At the end of my first year there was a prize called the Headmaster’s prize for French, for lower boys. I competed for this. It was always rather difficult to get a French prize at Eton, as there was usually a French or a Canadian boy who spoke and knew the language like a native. There was a special examination paper for this prize. I and a French boy, whose name I have forgotten, both got 95 marks out of 100. Then the papers were looked through again, and it was found that I had translated the French word hôte by host, when it should have been guest, so the other boy was given the prize, but my tutor gave me a book as a consolation. The following year I competed for the Headmaster’s French prize for boys in fifth form, and that time I won it, much to the delight of Chérie and of everyone at Membland.

In fifth form we learnt German as an extra. German was taught by Mr. Ploetz, who knew the language; and by other masters, who didn’t. During the lessons of the latter, one paid no attention, and attended to one’s private affairs. Mr. Ploetz was an excellent, stimulating teacher, but most unpopular with the other masters. The boys liked him; he was a book collector, and had a fine library. He taught me a great deal, not of German, as I paid no attention to the regular work, but I picked up from him a mass of miscellaneous information. It was the fashion to rag during his lessons, and I outdid everyone in ingenious interruption during Mr. Ploetz’ lessons. It was not that he couldn’t keep order. He was extremely strict and competent, but one knew, with the fiendish intuition of boys, that his complaints would not be taken seriously by the other masters, or by one’s tutor. This was indeed the case. There were three forms of punishment at Eton. First of all, one could get a yellow ticket, which meant one had to do a punishment of some written kind and get the ticket signed by one’s tutor. We did not much like leaving out the yellow ticket in a prominent place for my tutor to see when he came round in the evening. If matters went further, one was reported to the Headmaster and received a white ticket. The white ticket was in force for a week. During that week leave was stopped, and if the slightest complaint was made by anyone, it meant being complained of to the Headmaster a second time and a flogging by the Headmaster. I was complained of by Mr.
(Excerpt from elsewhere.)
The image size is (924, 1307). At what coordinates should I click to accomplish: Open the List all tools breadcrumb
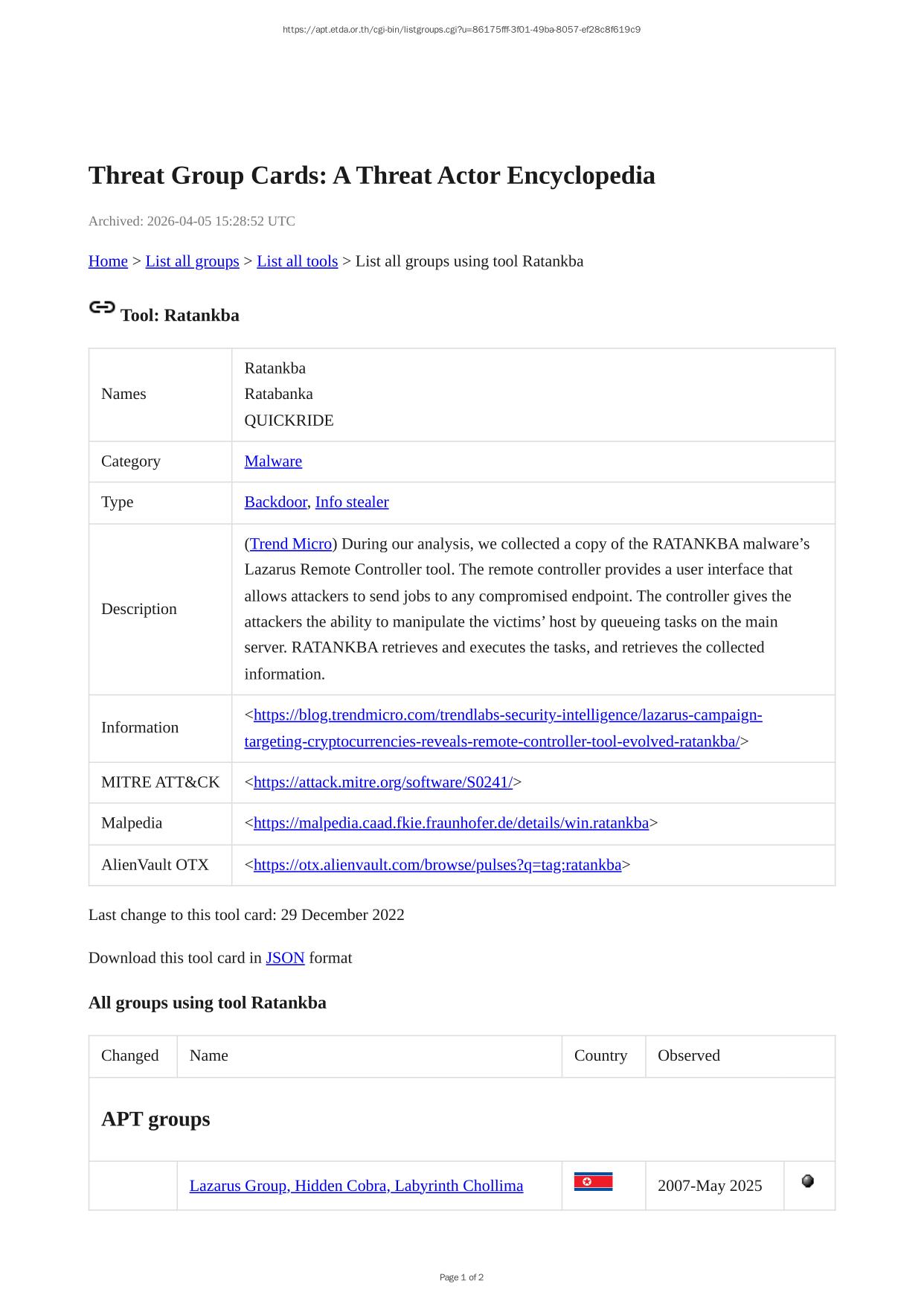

Ploetz to the Headmaster. As I guessed, the other masters took this far from seriously. “What have you been doing to Mr. Ploetz?” said my tutor. What I had been guilty of was overt rowdyism, combined with prolonged and unbearable impertinence, which if done to any other master would have been taken very seriously indeed. “What have you been doing to Mr. Ploetz?” said another master to me, with a laugh, when he met me in the street. I received a white ticket, but I got through the week without further complaints, and I was never complained of again.
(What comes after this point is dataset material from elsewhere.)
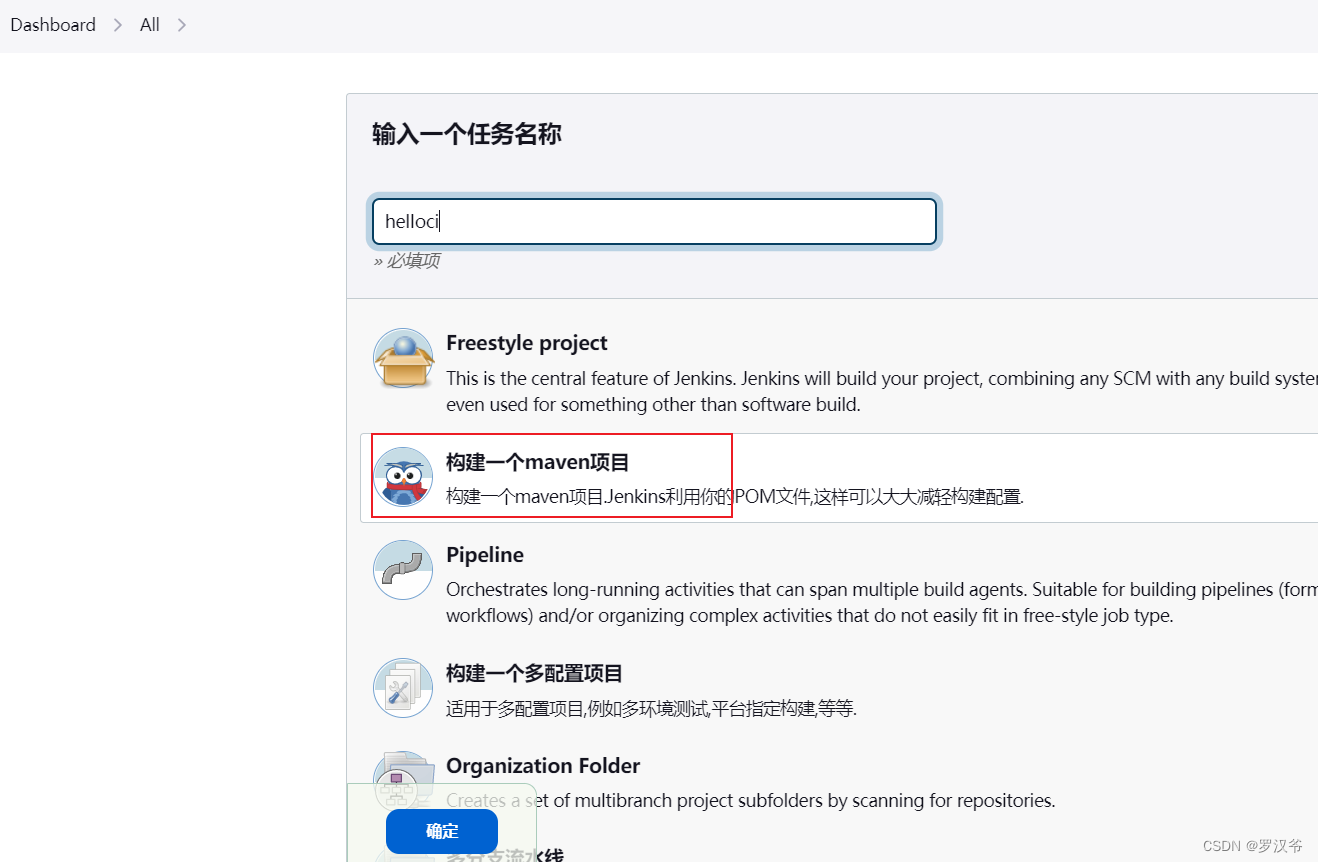Select All in the breadcrumb bar
1318x862 pixels.
pos(149,24)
When I was in fifth form, the school library became a favourite haunt of mine, and Mr. Burcher, the librarian, a special friend. Mr. Burcher was a little dapper man, who was pained when we jumped over the tables, a favourite game of mine, or if we threw the books about. “Is it a joke,” he would ask plaintively, “or is it an insult?” But in that library, during my last year at Eton, I made by myself the discovery of English poetry, and read the works of Shelley in the three little volumes of the second Moxon edition of 1850, and the poems of Keats in Lord Houghton’s one-volume edition. On Sundays I used to go, rich with my new discoveries, to Norman Tower, and compare notes with Betty Ponsonby, who knew reams of English poetry by heart, and we would read each last new favourite poem. There is no joy in the world like this to discover these things for the first time. The shabby little Keats and Shelley, the green volumes of Tennyson, the three dark volumes of Matthew Arnold—what mines of fairy treasure they represented!

I made friends, through one of his pupils, with Arthur Benson. I had been in his division twice, but I had never known him well. One of the Coventrys, Willie Coventry, was his pupil, and he told Arthur Benson that I liked books and poetry, and had written a novel called Elvira, which was true (only it had to be destroyed after I had measles), and was going to write the libretto of an opera of which he, Coventry, was to write the music. He was not really musical, and did not know a note of music technically. He also intended, when I first made his acquaintance, to write a life of Mary Stuart; but this, like the opera, never got far.

Arthur Benson was most kind and interested, and it was arranged that on Sunday afternoons we should meet in his rooms and read out poetry. Arnold Ward, Mrs. Humphry Ward’s son, who was in College, joined us. We read out poetry; if we had written something ourselves, we left it with Arthur Benson for a week, he told us what he thought about it next time. I showed him a Fairies’ Chorus from my libretto. He said: “I don’t like those galloping metres, but I see you have got a good vocabulary.” My next effort was an Ode on the Tercentenary of Eton College, in which Fielding was mentioned as “the great wielder of the painting pen.” “Have you read Fielding?” asked Arthur Benson. I had not read Fielding. “I see,” said Arthur Benson, “you take him on trust.”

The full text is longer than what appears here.